Franchising in Australia features around 1,100 franchise brands across 79,000 outlets and employs nearly half a million Australians (Griffith University, Franchising Australia Survey, 2016, supplied by Franchise Advisory Centre).

Despite this, franchising isn’t always looked upon fondly.

The Franchise Institute CEO James Corne told us in the latest issue of Convenience World that franchising has had its “fair share” of negative press recently. He believes “the headlines cherry-pick the sensational and the dramatic, largely ignoring the many franchise businesses who are doing well”.

Referencing Griffith University’s Franchising Australia Survey, Mr Corne says the total annual sales revenue for Australia’s entire franchise sector is estimated at $146 billion, up by $2 billion from 2014.

“[In addition,] the sector employs 472,000 permanent, part-time and casual employees, also up from 2014,” he says.

“So, despite a sluggish economy and negative press, why is the franchise sector still a robust and dynamic part of our economy? The answer is because despite all the nay-sayers and blamers, the franchise sector has a recipe for success that works well, when followed.”

Mr Corne pinpoints five key ingredients:

  1. A proven and replicable business model
  2. Comprehensive operational and marketing support
  3. Owner operators who have a vested interest in making their business a success
  4. Strength in numbers
  5. A franchisor who adopts a win: win philosophy.

7-Eleven’s shared interest with franchisees

7-Eleven Australia’s franchise offer includes marketing and brand support, business administration services, compliance support, and buying and merchandising expertise.

According to 7-Eleven General Manager of Retail Operations Braeden Lord, the company also manages property, utilities, refurbishments, equipment and a range of other components of operating a high standard convenience store.

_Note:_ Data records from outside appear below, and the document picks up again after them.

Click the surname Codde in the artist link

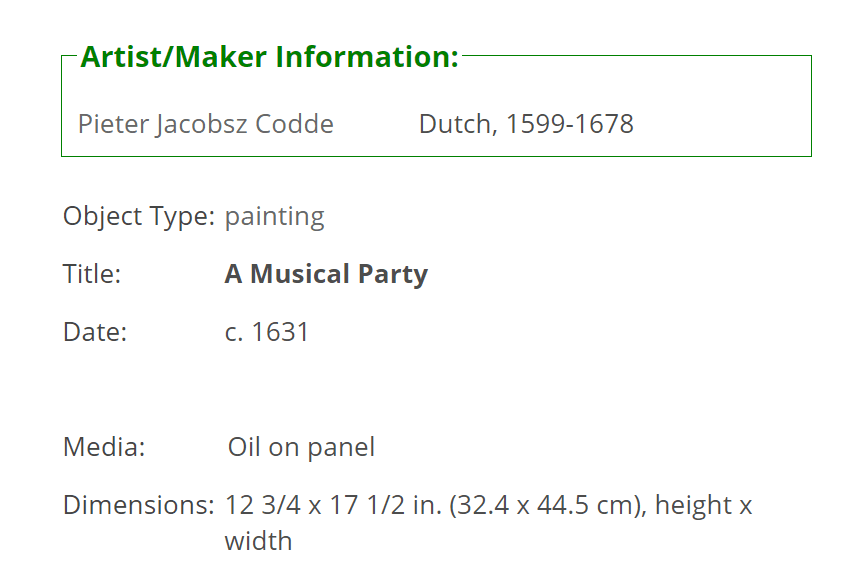pos(294,124)
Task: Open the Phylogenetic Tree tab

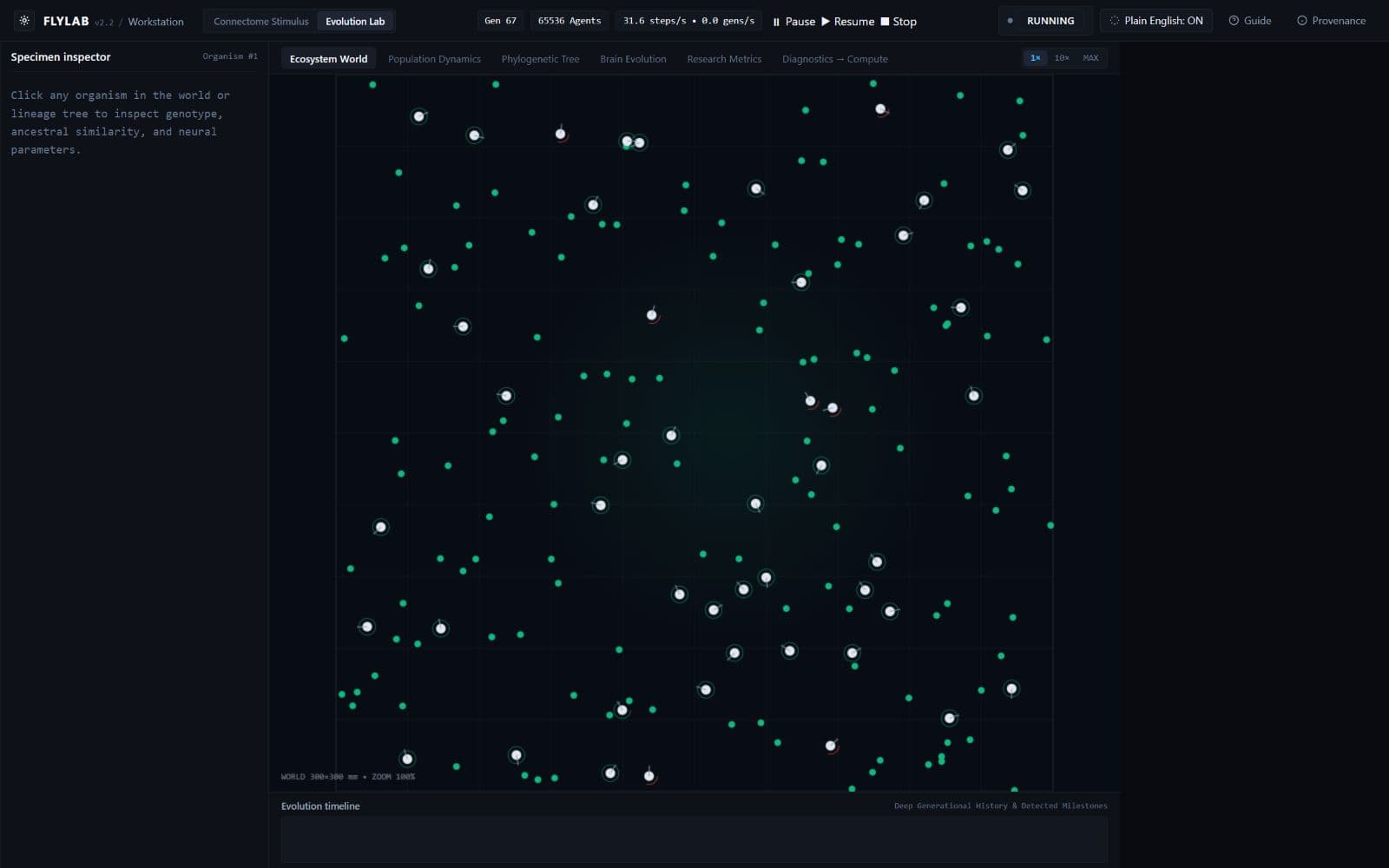Action: 540,59
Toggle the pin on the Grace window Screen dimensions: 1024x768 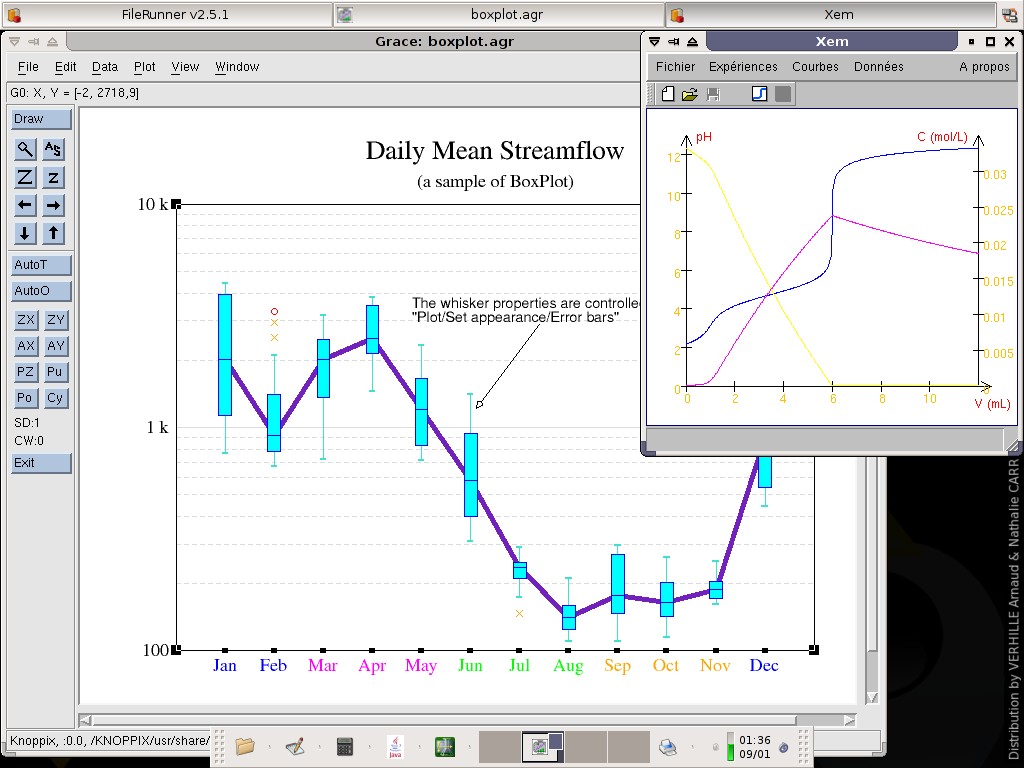(x=34, y=41)
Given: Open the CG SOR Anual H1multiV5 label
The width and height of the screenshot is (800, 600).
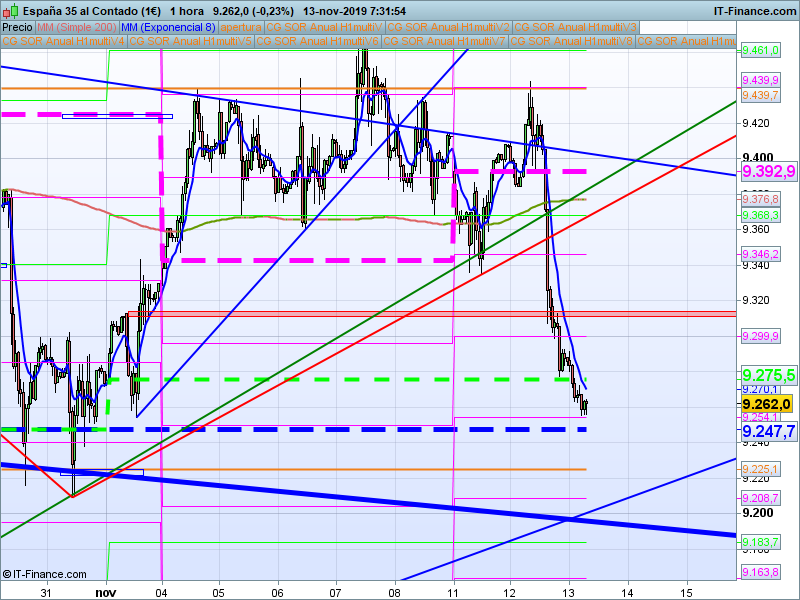Looking at the screenshot, I should (x=190, y=42).
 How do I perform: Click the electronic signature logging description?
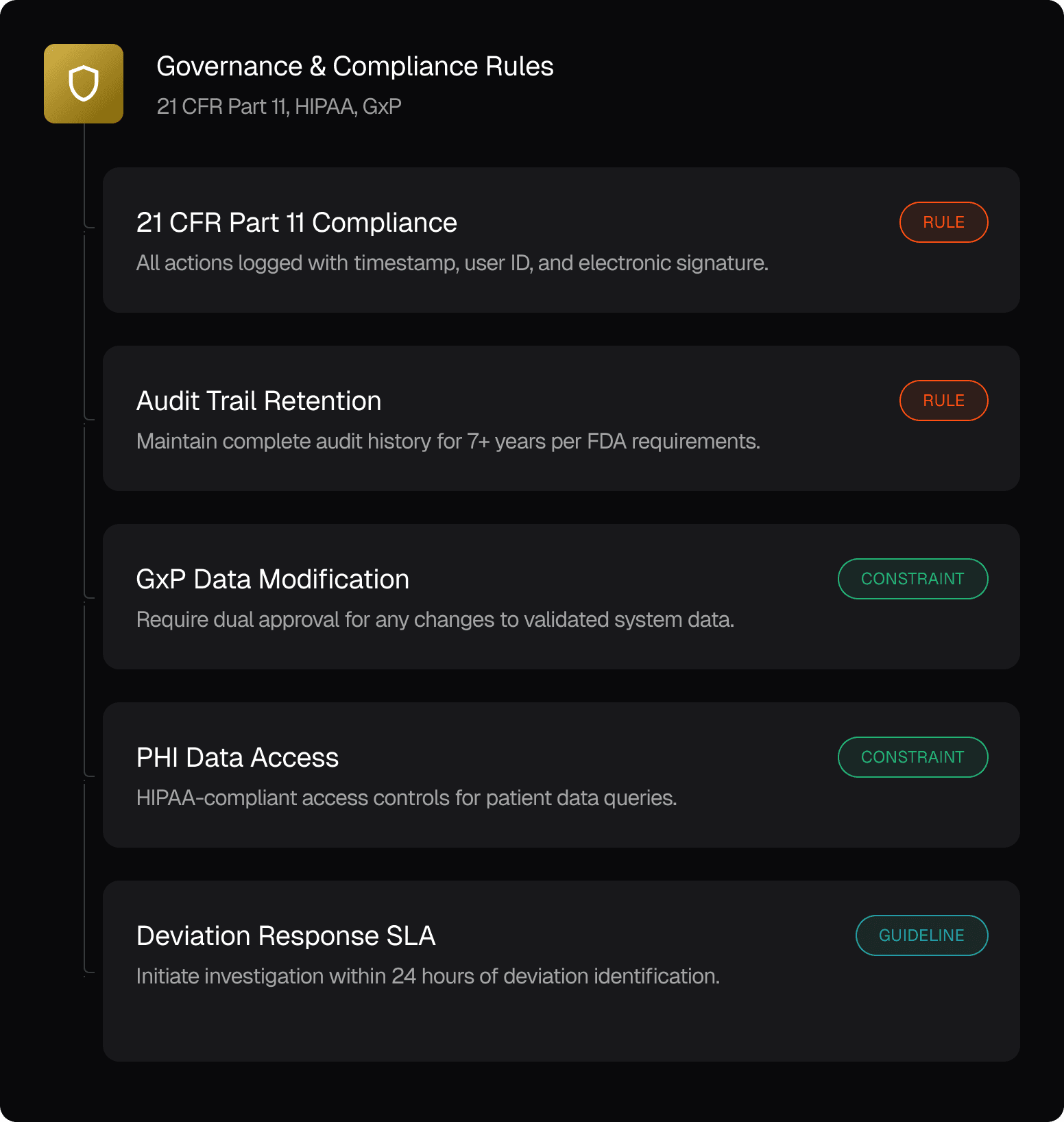[x=452, y=263]
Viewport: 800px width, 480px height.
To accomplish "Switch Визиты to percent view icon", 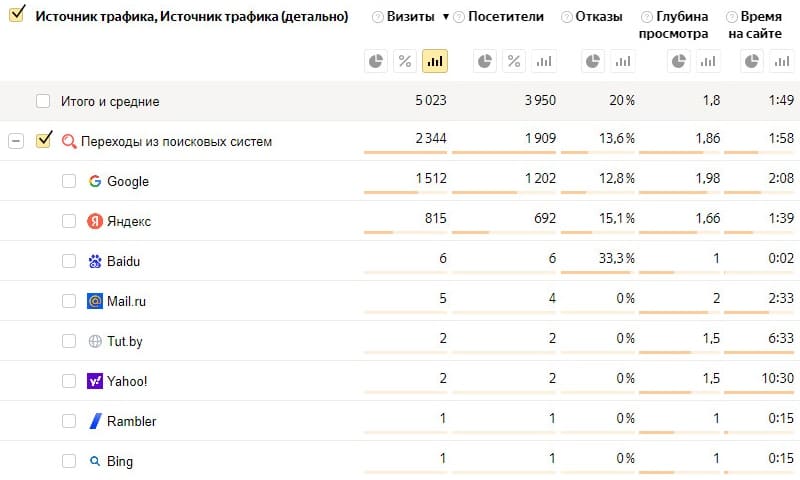I will pyautogui.click(x=405, y=61).
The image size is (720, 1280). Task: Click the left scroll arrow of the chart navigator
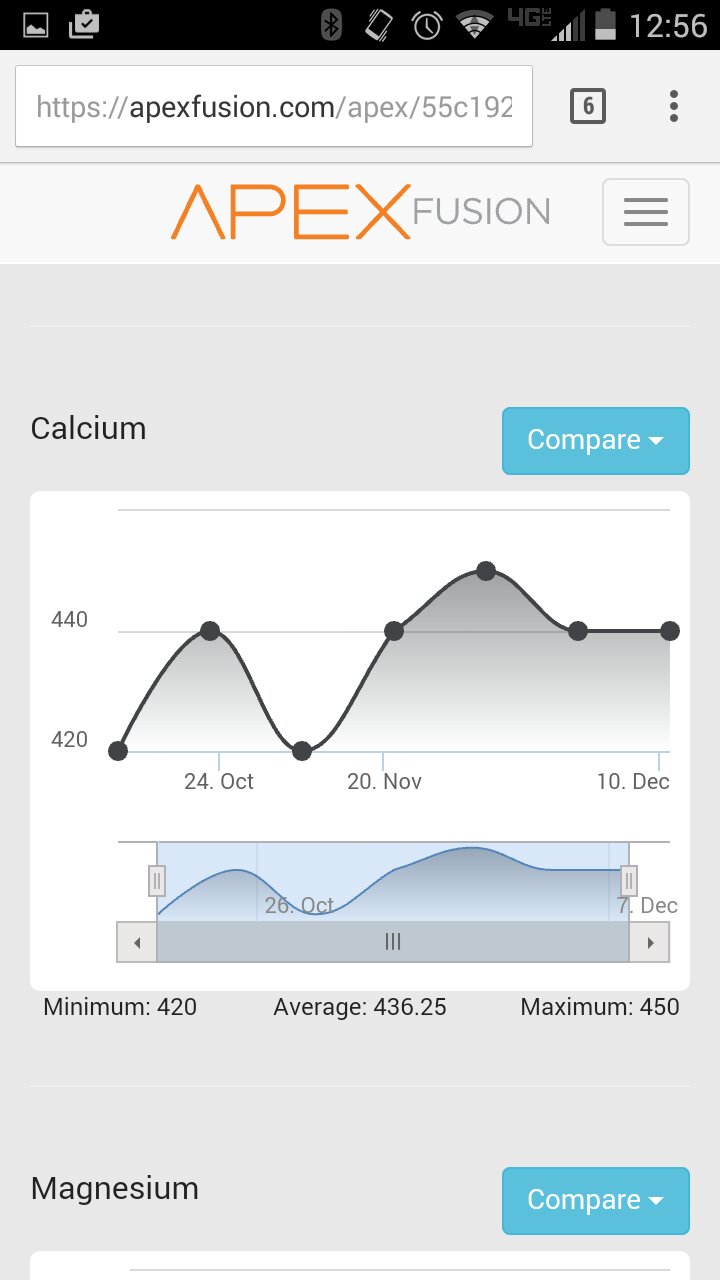click(x=137, y=942)
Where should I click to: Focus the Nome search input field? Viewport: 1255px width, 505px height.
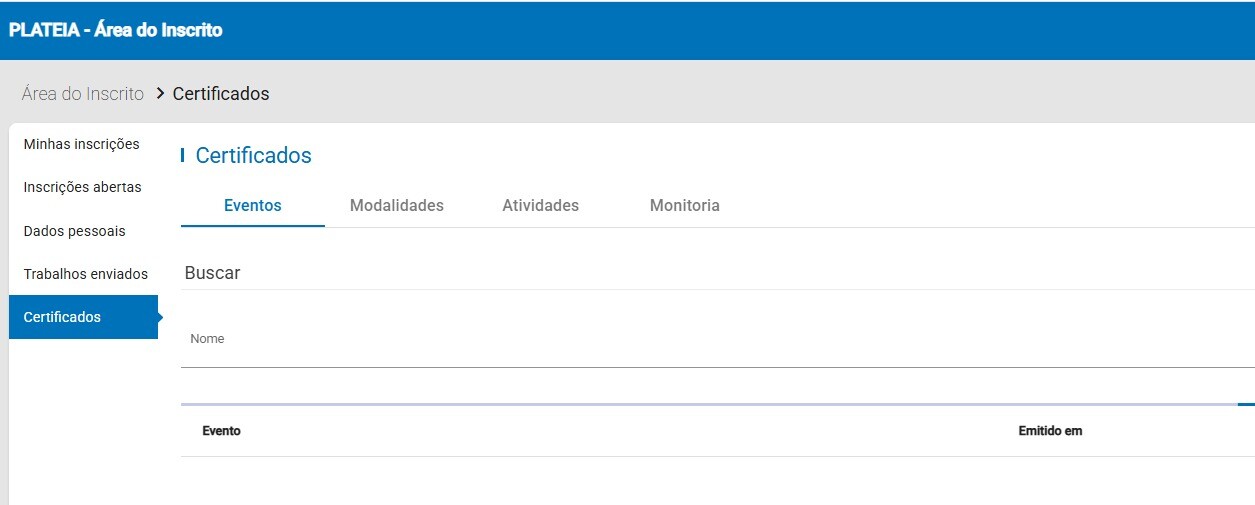pyautogui.click(x=700, y=345)
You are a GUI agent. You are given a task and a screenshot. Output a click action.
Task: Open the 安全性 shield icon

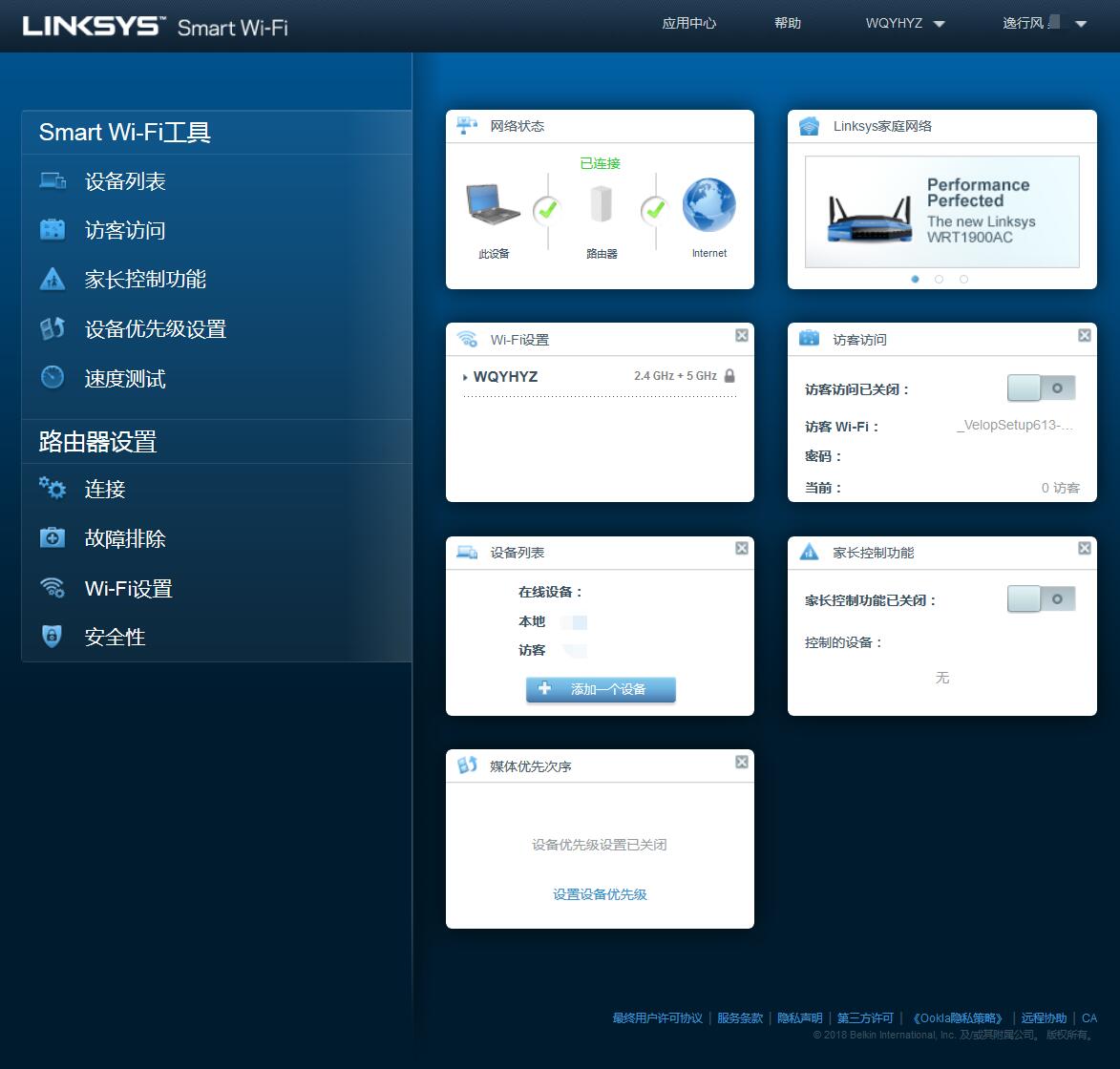point(52,636)
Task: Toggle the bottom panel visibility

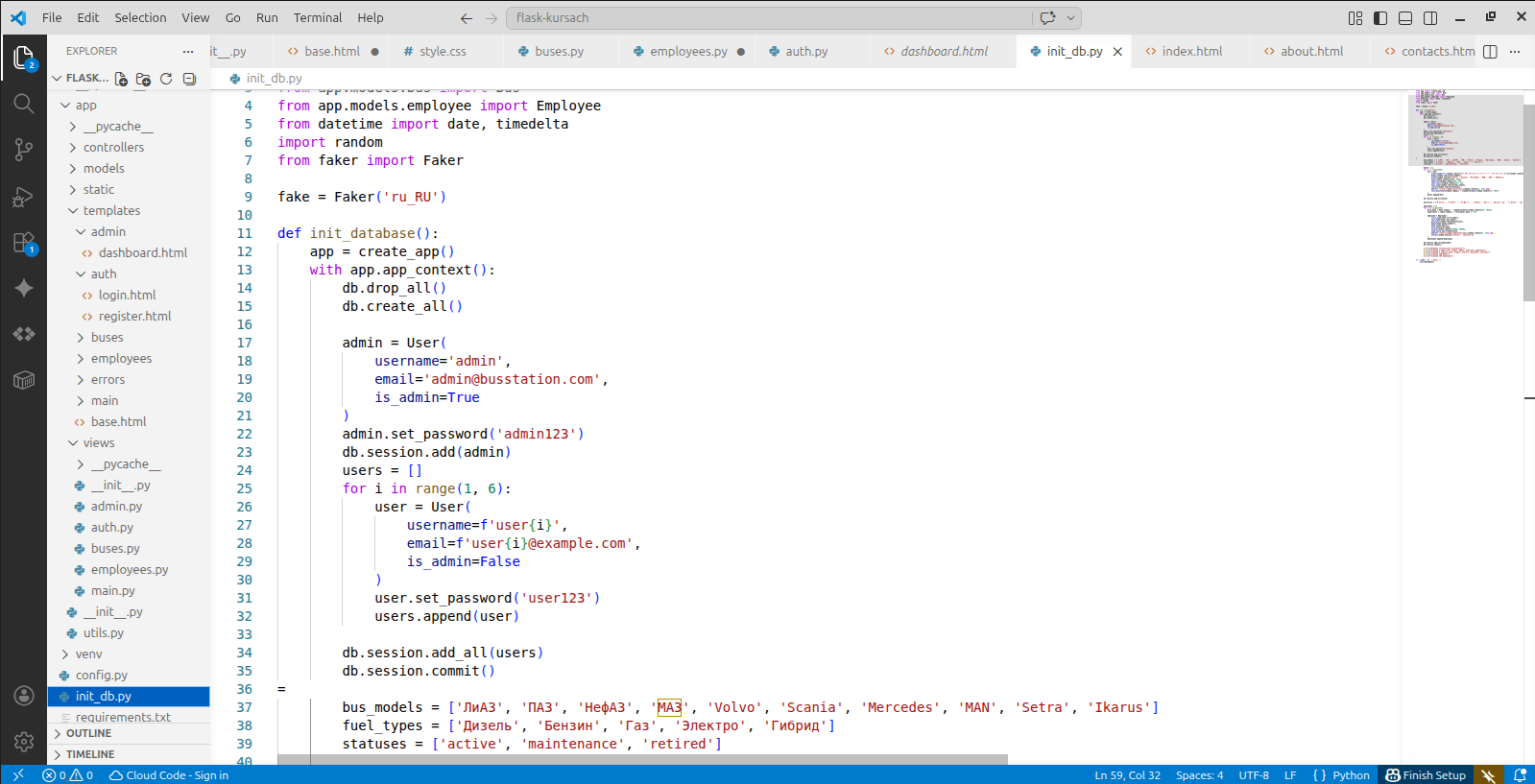Action: point(1405,17)
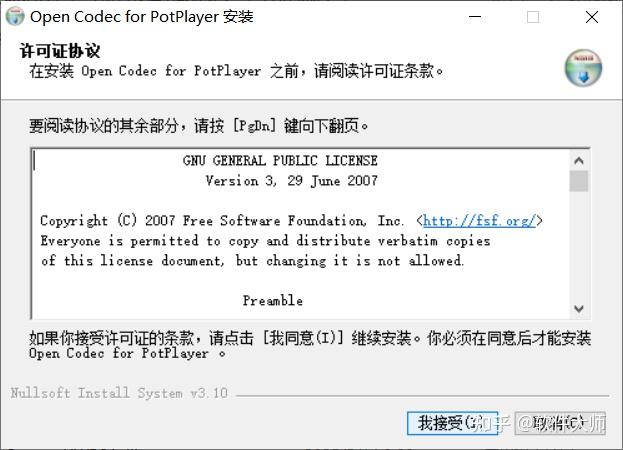Click the installer icon in the title bar
The height and width of the screenshot is (450, 623).
click(15, 16)
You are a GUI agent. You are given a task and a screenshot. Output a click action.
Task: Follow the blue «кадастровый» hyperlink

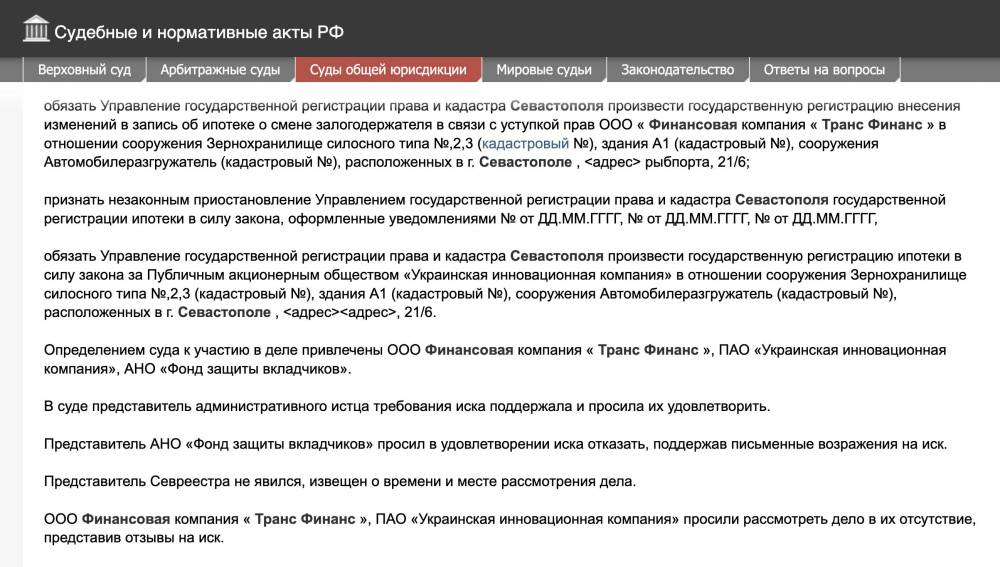(525, 143)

“Our model is based on a profit split arrangement,” he says, “which sees 7-Eleven pay for a number of significant costs from its share of profits. Rent, utilities, equipment, maintenance, technology, innovation development and even refurbishments are some of the costs covered.

“This is in addition to things like marketing and brand costs, compliance support, and business administration.”

The model format is claimed to mean that both franchisor and franchisee have the shared goal of sustainably maximising growth in each store.

“Our model helps to ensure we have a shared interest with our franchisees in helping them grow their individual businesses,” says Mr Lord. “With so much happening in the day-to-day retail environment, it is easy to spend all your time focusing on working in your business. The rewards for taking the time on a regular basis to work on your business can be outstanding. Our field teams are there to help with that.

“Our field-based retail business managers (RBMs) are dedicated business coaches who work with their group of stores to support them to achieve the potential of their businesses on an ongoing basis.”